O projeto da Ferrogrão atrai interesses internacionais de investidores, empresas e bancos que buscam agilizar o escoamento das commodities brasileiras. No entanto, eles ignoram a extensão dos impactos desse projeto que corta a Amazônia em duas, afeta povos indígenas e a biodiversidade. O objetivo da APA, ao convidar a diretoria da Deutsche Bank para a conferência, foi o de aprofundar o tema das questões ambientais, sociais e jurídicas que envolvem a ferrovia. Minha missão foi de mostrar os meandros de um projeto que caminha na contramão da preocupação mundial com a integridade da Amazônia e de seus povos originários.

Fiz uma apresentação ampla em que mostrei à diretoria do Banco, com tradução simultânea para o alemão (por Christian Russau), todos os fatores que definem que a Ferrogrão não poderá ser construída. Ela causará impactos inimagináveis sobre terras indígenas e unidades de conservação, federais e estaduais. Mostrei mapas que comprovam que o projeto da ferrovia de 1006 quilômetros, se sair do papel, produzirá impactos irreversíveis.

MPF e STF

O Congresso brasileiro aprovou, em 2017, a MP 758 que virou a Lei 13.452/17 para demarcar a faixa de domínio da Ferrogrão que atravessa o Parque Nacional do Jamanxim no sentido sul/norte. Essa desafetação de uma Unidade de Conservação (UC) federal é hoje objeto de uma Ação Direta de Inconstitucionalidade (ADI) no Supremo Tribunal Federal (STF) que concedeu uma liminar para suspender o processo da ferrovia.

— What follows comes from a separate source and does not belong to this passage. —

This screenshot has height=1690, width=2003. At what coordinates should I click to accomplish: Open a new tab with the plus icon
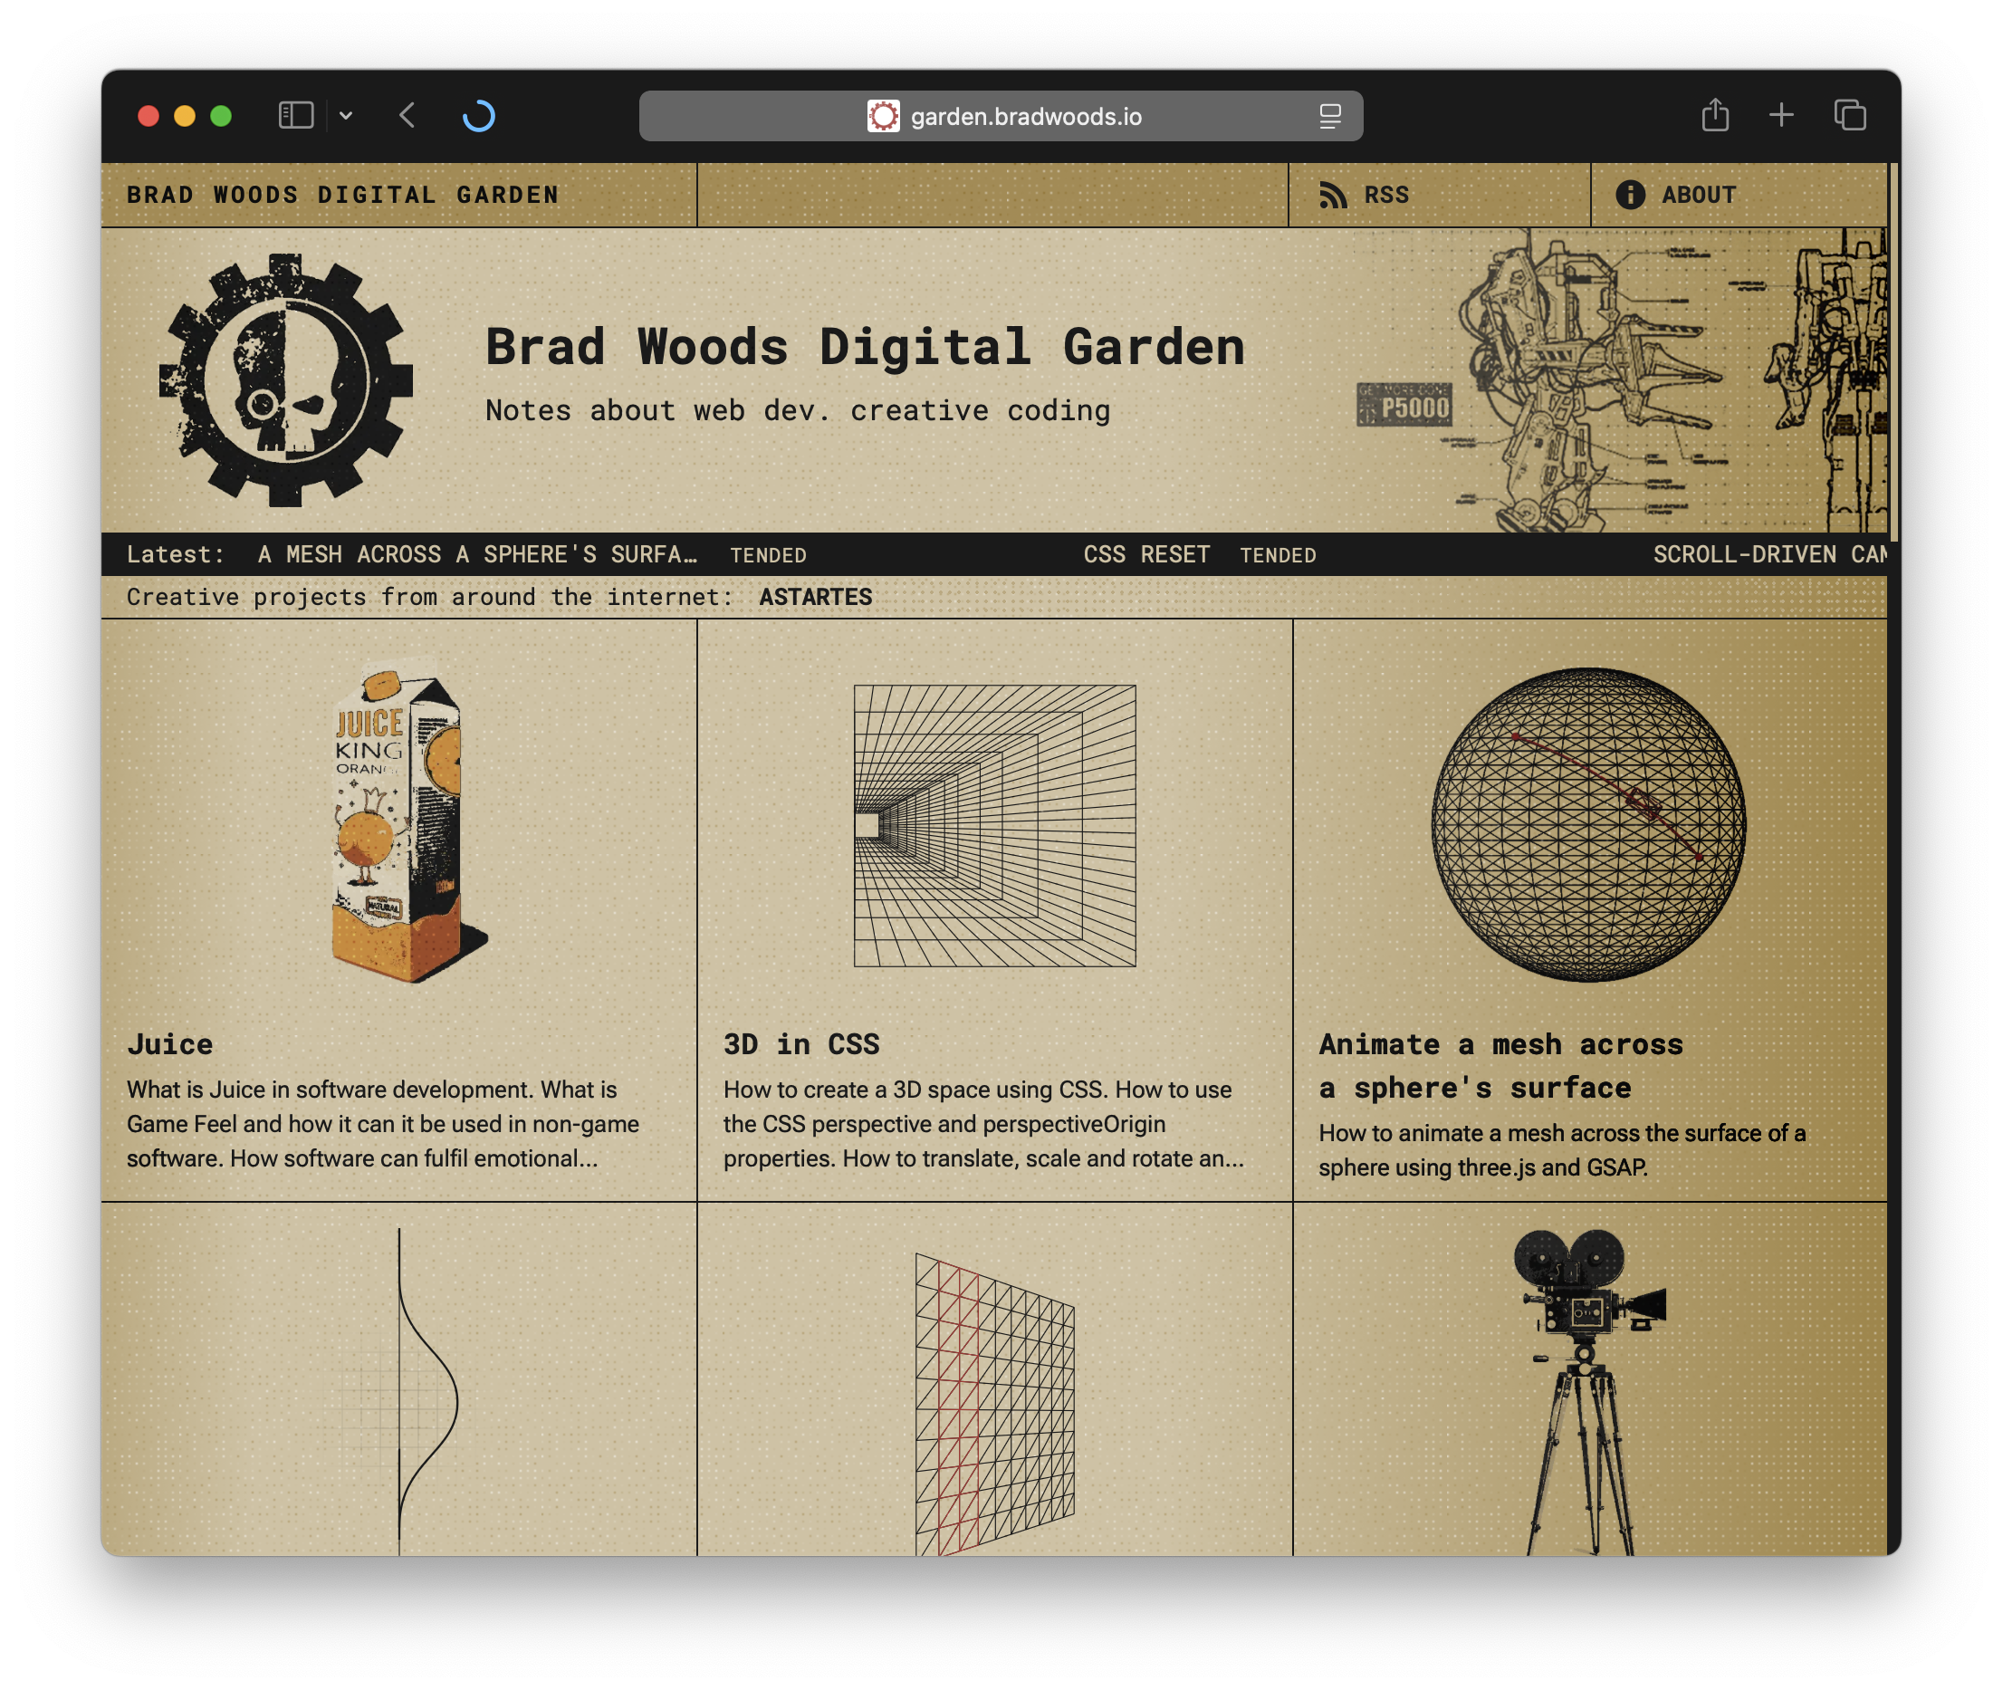1782,114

Em março deste ano (março de 2021) o Ministério Público Federal (MPF) recebeu uma representação de organizações da sociedade civil que lista irregularidades, no processo da Ferrogrão, praticadas pela União, pelo Ministério da Infraestrutura e pela Agência Nacional de Transportes Terrestres (ANTT). A denúncia diz respeito, principalmente, às violações dos direitos dos povos indígenas e comunidades tradicionais.

O projeto da Ferrogrão formatado em 2017, no governo de Michel Temer, e que está sendo priorizado agora no governo de Jair Bolsonaro, desconsidera impactos sobre povos indígenas. Embora reconhecidos em levantamentos iniciais do processo, esses impactos constam em convenções internacionais de direitos humanos das quais o Brasil é signatário. Os indígenas têm o direito à consulta, para consentimento ou não, na implantação da ferrovia ainda na fase de planejamento do projeto.

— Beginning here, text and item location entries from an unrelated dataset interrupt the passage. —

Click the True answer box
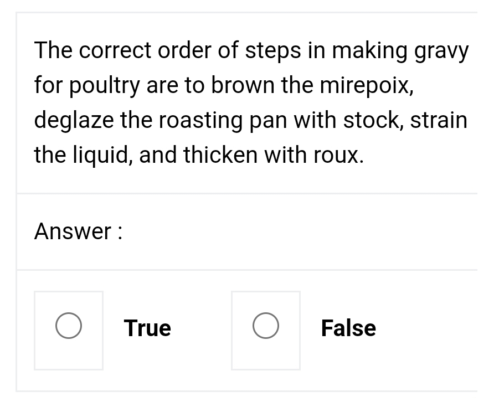The height and width of the screenshot is (412, 499). (x=68, y=329)
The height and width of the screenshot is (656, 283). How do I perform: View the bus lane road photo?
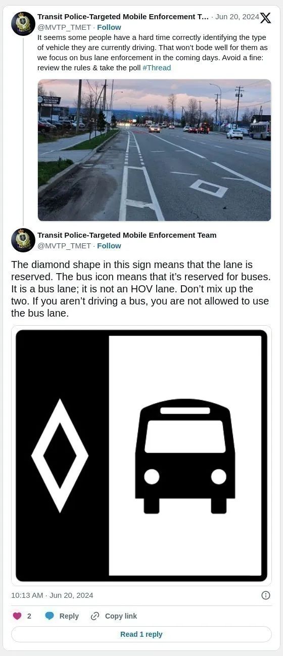point(155,150)
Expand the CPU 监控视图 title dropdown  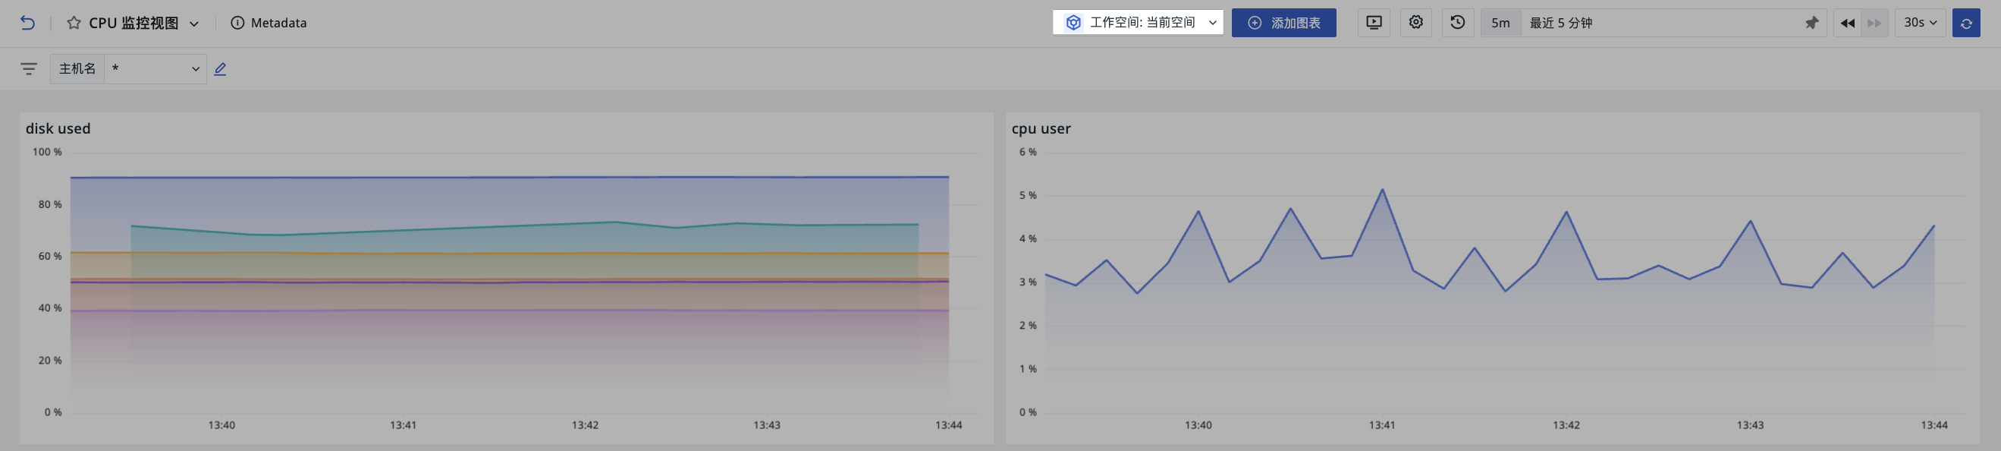(x=194, y=24)
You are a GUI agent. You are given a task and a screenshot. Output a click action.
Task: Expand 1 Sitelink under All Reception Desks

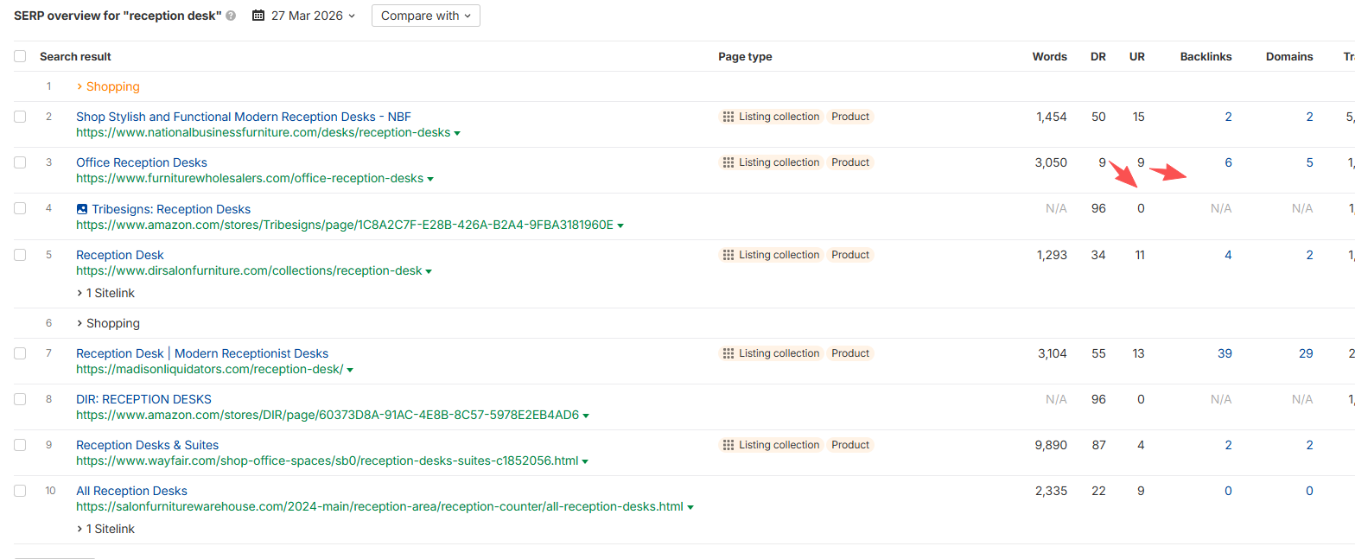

Todos esses aspectos e outros mais, abordei na minha exposição ao Deutsche Bank, mencionando, inclusive, que 48 territórios de povos indígenas estariam sob potencial impacto. Essa informação consta da manifestação que o MPF fez ao Ministério Público do TCU. Apesar de oito pedidos de associações indígenas, duas recomendações do MPF, e a obrigação de respeitar o direito de consulta prévia, livre e informada, conforme determinação da Convenção 169 da Organização Internacional do Trabalho (OIT), o governo brasileiro se recusou a cumprir sua obrigação.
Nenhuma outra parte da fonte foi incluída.